Philadelphia Style
- Cover of the June 2023 issue featuring Joel Embiid, photographed by Jesse D. Garrabant
- Editor in Chief: Marni Manko
- Categories: Lifestyle magazine
- Frequency: Monthly (10x per year)
- Publisher: John M. Colabelli
- Total circulation: 50,000^{[citation needed]} (2017)
- Founded: 1997
- Company: Modern Luxury
- Country: United States
- Based in: Philadelphia, Pennsylvania, U.S.
- Language: English
- Website: modernluxury.com/philadelphia/

= Philadelphia Style =

Philadelphia Style is a luxury lifestyle magazine published by Modern Luxury and based in Philadelphia, Pennsylvania, covering fashion, beauty, travel, philanthropy, entertainment, interior design, architecture, real estate, and coverage of Philadelphia personalities for readers in the greater Philadelphia metropolitan region. It is published ten times a year.

==History and profile==
Philadelphia Style was started in 1997 by John M. Colabelli, Publisher and CEO. Colabelli, who had previously worked as a financial consultant and broker at Merrill Lynch and as principal and publisher at Tear Sheet Publications, founded the magazine to serve Philadelphia's affluent community. Dana Spain-Smith became the magazine's CEO in 2001 and bought out Colabelli in 2004, operating the publication under DLG Media Holdings, which also published the online titles DC Style and ACConfidential.com. On February 4, 2008, Jason Binn's Niche Media acquired DLG Media Holdings, purchasing Philadelphia Style along with its sister online publications. Spain-Smith cited her desire to devote her time to the Philadelphia Animal Welfare Society as her reason for selling. Colabelli remained as publisher following the acquisition.

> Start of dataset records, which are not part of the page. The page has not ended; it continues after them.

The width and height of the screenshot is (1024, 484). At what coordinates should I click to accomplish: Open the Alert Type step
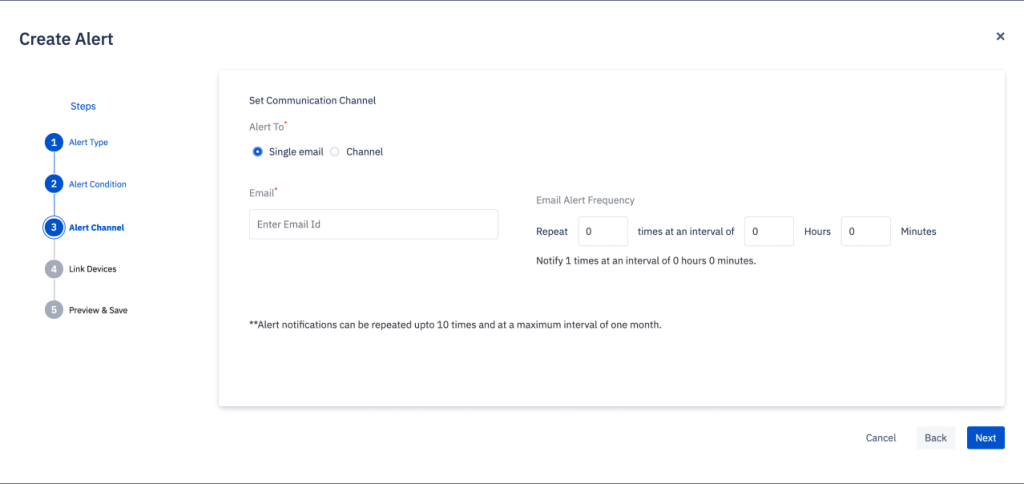coord(88,142)
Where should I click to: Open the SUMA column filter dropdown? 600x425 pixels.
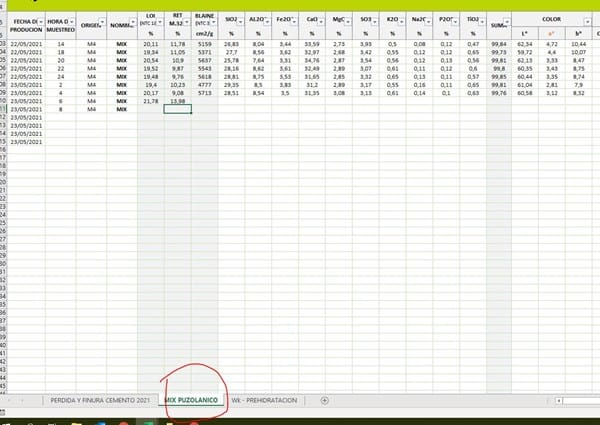tap(507, 22)
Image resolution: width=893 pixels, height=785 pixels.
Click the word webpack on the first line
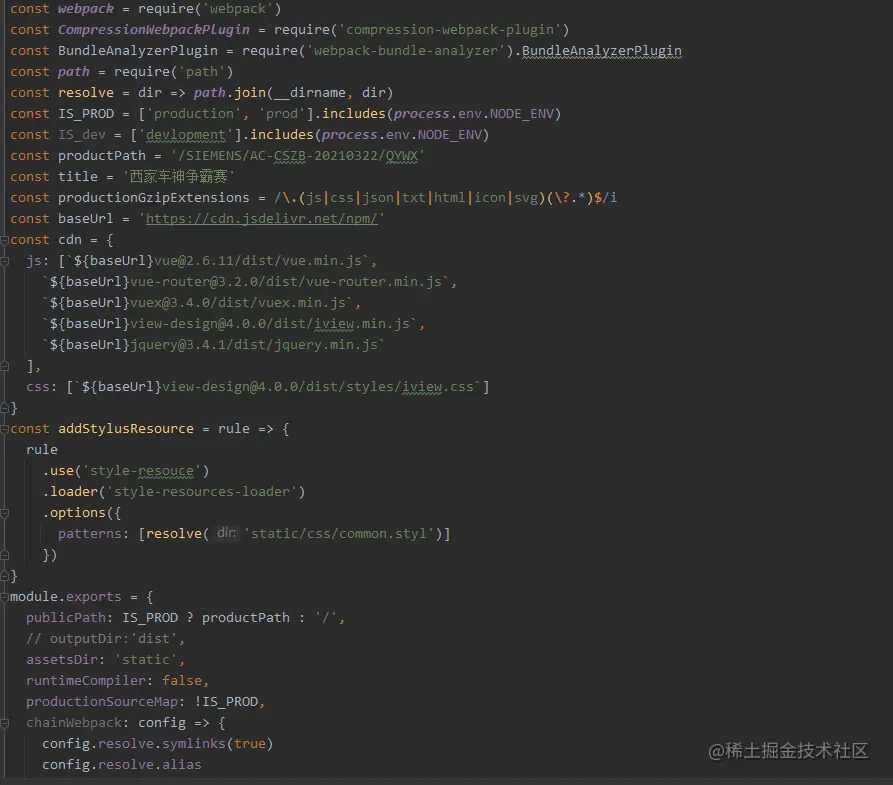coord(83,8)
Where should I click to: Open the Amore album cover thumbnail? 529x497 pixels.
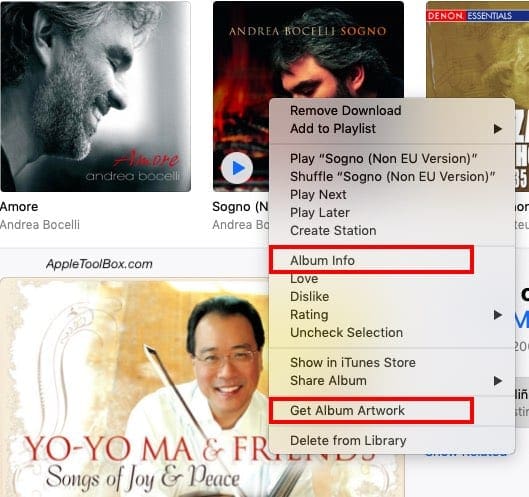coord(95,96)
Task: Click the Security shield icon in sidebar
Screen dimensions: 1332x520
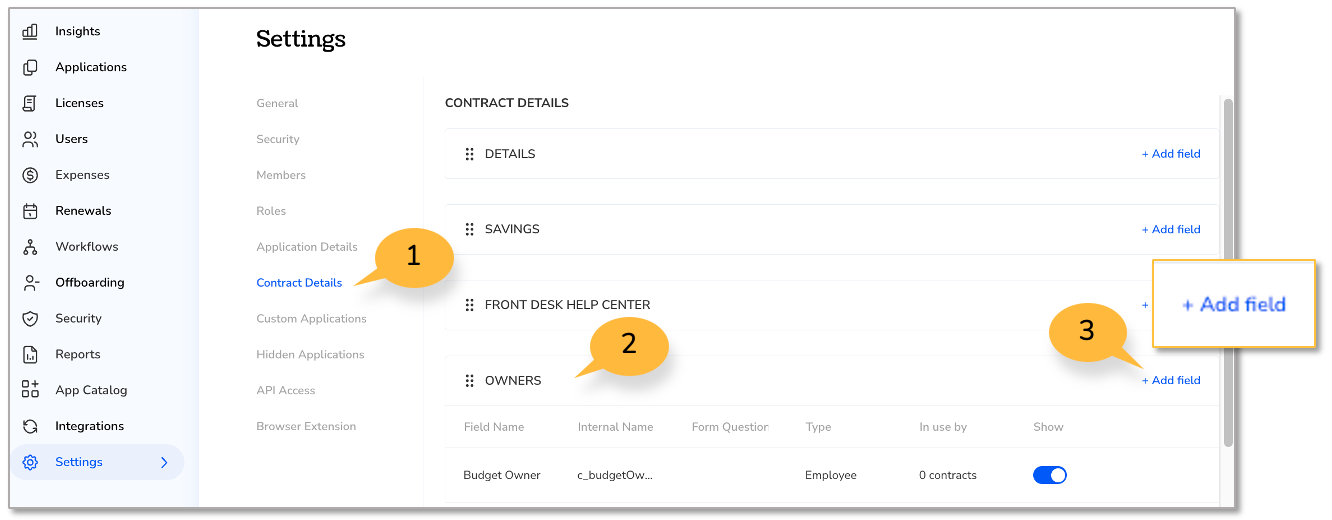Action: [x=30, y=319]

Niche Media was subsequently sold to Greenspun Media Group and later renamed GreenGale Publishing. In May 2017, GreenGale was acquired by Modern Luxury. Following the acquisition, the magazine started publishing ten issues per year compared to six beginning with the January 2018 issue and expanded into ancillary titles including Weddings Philadelphia, Medicine + Doctors Philadelphia, the annual Charity + Social Datebook. Colabelli was named to oversee Modern Luxury's entire Philadelphia regional portfolio and subsequently became President of Modern Luxury's Mid-Atlantic portfolio.

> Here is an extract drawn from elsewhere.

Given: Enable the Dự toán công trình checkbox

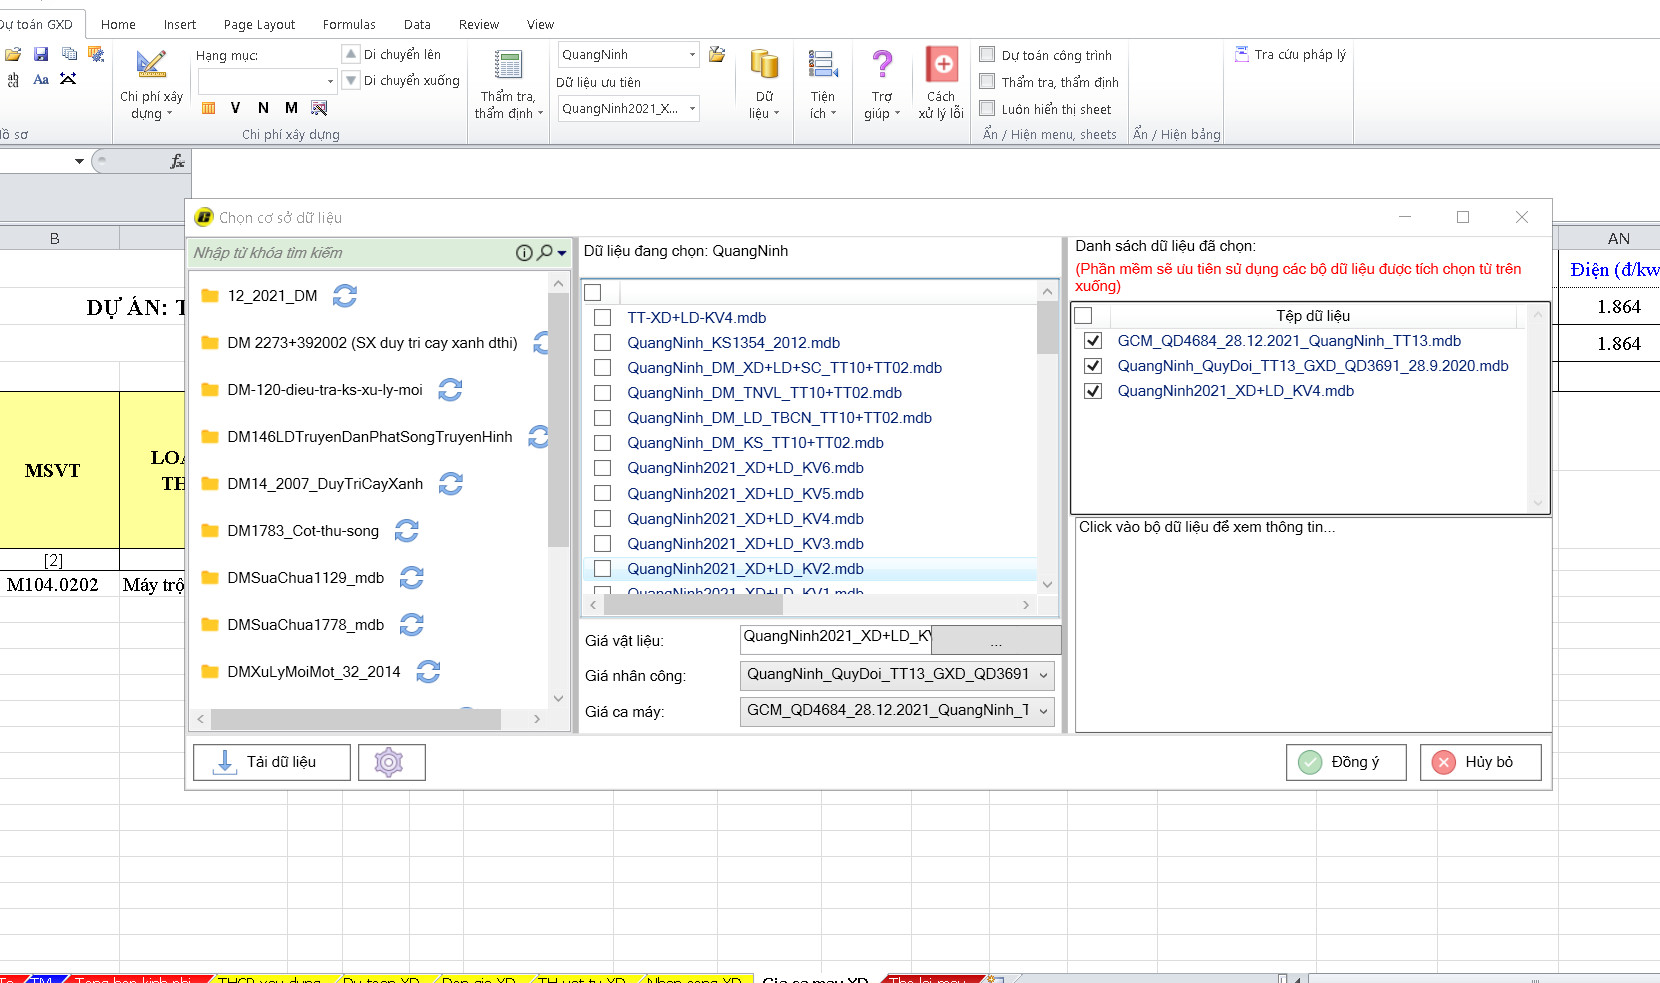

Kristin Detterline, who had served as editor-in-chief since 2009, was appointed Philadelphia group editor under the new ownership and remained in the role until 2021. Marni Manko, the magazine’s founding editor-in-chief, returned to the position in 2023 following Antonia DePace’s two-year tenure.

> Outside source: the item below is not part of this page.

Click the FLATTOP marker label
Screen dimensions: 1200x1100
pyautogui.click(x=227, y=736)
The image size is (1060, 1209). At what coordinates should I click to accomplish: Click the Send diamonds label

Its coverage extends beyond Philadelphia to the broader region, including Atlantic City a tradition dating to the magazine's origins under DLG Media Holdings, which published ACConfidential.com as a sister publication. Its annual Best of Style feature highlights editorial picks across food and drink, home design, style, beauty and wellness, and medical; the feature is accompanied by a live event.